[TO BE DONE]
Show each line of the listing below that contains the word "Where", copying it in full.

(Some records)
——

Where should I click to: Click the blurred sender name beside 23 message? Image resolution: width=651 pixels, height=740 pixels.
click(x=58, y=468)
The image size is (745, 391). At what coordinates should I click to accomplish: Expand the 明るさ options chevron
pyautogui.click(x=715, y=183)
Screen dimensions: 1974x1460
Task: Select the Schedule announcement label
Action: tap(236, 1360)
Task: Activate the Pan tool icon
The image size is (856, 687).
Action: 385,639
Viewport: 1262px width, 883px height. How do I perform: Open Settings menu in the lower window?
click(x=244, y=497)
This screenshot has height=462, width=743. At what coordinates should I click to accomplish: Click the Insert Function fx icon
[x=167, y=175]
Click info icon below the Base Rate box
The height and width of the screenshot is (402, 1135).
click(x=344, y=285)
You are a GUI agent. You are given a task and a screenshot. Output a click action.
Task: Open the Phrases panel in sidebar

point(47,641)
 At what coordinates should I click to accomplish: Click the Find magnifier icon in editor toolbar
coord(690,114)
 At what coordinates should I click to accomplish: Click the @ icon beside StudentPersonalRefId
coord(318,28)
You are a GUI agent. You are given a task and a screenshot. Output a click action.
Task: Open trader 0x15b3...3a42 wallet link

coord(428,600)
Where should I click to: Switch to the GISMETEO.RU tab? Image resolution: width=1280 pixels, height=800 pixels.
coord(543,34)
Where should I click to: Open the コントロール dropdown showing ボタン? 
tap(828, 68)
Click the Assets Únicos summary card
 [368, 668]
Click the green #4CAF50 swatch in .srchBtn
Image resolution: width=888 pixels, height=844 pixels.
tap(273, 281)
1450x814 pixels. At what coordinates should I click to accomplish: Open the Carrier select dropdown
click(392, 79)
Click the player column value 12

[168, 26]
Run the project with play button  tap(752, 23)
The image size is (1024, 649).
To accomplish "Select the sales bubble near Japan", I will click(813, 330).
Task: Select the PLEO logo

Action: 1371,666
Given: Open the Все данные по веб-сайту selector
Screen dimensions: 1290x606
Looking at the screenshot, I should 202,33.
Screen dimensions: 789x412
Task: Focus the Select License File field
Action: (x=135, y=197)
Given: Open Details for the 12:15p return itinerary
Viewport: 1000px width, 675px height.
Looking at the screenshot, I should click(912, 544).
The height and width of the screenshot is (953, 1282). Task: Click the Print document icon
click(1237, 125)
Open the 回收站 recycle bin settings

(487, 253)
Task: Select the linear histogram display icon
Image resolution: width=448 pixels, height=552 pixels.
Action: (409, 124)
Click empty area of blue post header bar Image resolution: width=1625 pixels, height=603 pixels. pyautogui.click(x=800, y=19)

——

[FINISHED TASK]
Where should I click to: Click the blurred sender name beside 23 message? Image resolution: width=651 pixels, height=740 pixels.
Where should I click to: Switch to the GISMETEO.RU tab? Image resolution: width=1280 pixels, height=800 pixels.
Where should I click to: Open the コントロール dropdown showing ボタン? 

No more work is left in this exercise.